Mr. KIRBY. In any event, as of July 5, 1960, you and seven others were the Republican nominees for the office of elector?

Mr. IRWIN. That is a presumption. I was in Spring Lake, N.J., on July 5, I don't know. I was

Mr. KIRBY. If the election were held on that day.

Mr. IRWIN. I was there until September. In the interim I did not read a newspaper because the conventions were going on, and I didn't want to be brainwashed any more.

Senator KEATING. Didn't you vote for yourself?

Mr. IRWIN. Not in the primary; no, sir.

Senator KEATING. That is another thing you never do. If you are ever to get anywhere in politics, you have to vote for yourself. Mr. IRWIN. I am ignorant of all of these political points.

Senator KEFAUVER. What was that you said about not wanting to be brainwashed by watching the conventions?

Mr. IRWIN. Yes, sir; because we have the opinion that conventions are dignified affairs, and in my opinion the last two that I saw, they were circuses, and should be--we should have some other means of designating such an important contestant, in my mind.

Senator KEATING. Were you aware that your idol, Senator Goldwater, had urged the support of Mr.

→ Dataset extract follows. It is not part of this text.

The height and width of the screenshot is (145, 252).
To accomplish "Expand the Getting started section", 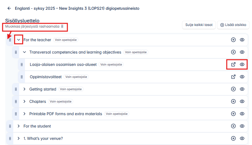I will 24,89.
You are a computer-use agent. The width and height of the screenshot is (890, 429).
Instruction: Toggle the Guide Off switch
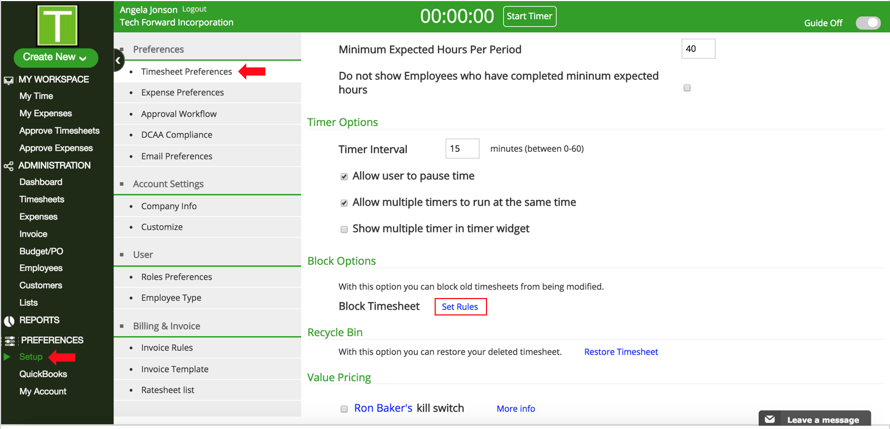(868, 23)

Nixon for President?

Mr. IRWIN. I am aware that Senator Nixon himself in his first or second debate with Senator Kennedy, Vice President Nixon said that, as serving my recollection again, that if an elector did not feel that his party was doing as he thought they should, in words to that effect, he was perfectly free to leave that nominee?

Senator KEATING. I think that is true under the Constitution.

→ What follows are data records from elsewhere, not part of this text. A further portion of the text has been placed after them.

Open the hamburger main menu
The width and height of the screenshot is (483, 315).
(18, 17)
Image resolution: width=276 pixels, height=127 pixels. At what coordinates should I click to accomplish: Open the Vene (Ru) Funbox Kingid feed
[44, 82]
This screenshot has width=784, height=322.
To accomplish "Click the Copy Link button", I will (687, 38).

Mr. KIRBY. Then you say you didn't even follow the conventions, you were in Spring Lake, N.J., until September?

Mr. IRWIN. That is right; I did not see one moment of either national convention.

Mr. KIRBY. I gather then that after you were nominated in the Republican primary then you didn't conduct any sort of campaignMr. IRWIN. None whatsoever.

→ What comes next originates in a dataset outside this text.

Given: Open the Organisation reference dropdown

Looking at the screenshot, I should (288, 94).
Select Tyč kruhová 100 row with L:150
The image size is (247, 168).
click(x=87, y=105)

Mr. KIRBY (continuing). For the general election?

Mr. IRWIN. Neither before nor after.

Mr. KIRBY. And you didn't follow the campaign between Mr. Nixon and Mr. Kennedy?

Mr. IRWIN. I was more interested in the unpledged electors and the conservative people, what they were going to do about it.

Mr. KIRBY. Did you start working on the coalition plan before November 8 ?

Mr. IRWIN. No. I can't-I don't know that I ever worked in a plan. in the sense that

Mr. KIRBY. Whatever you have been telling us about, did that start before November 8 ?

Mr. IRWIN. I beg your pardon?

Mr. KIRBY. Did this start before November 8, these events you have been discussing?

Mr. IRWIN. No; not to my knowledge.

Mr. KIRBY. So, from your nomination until the November 8 election, you were completely inactive?

Mr. IRWIN. Between the last election and this convention, this present past Republican convention, I was working for a conservative. I didn't care who the conservative was.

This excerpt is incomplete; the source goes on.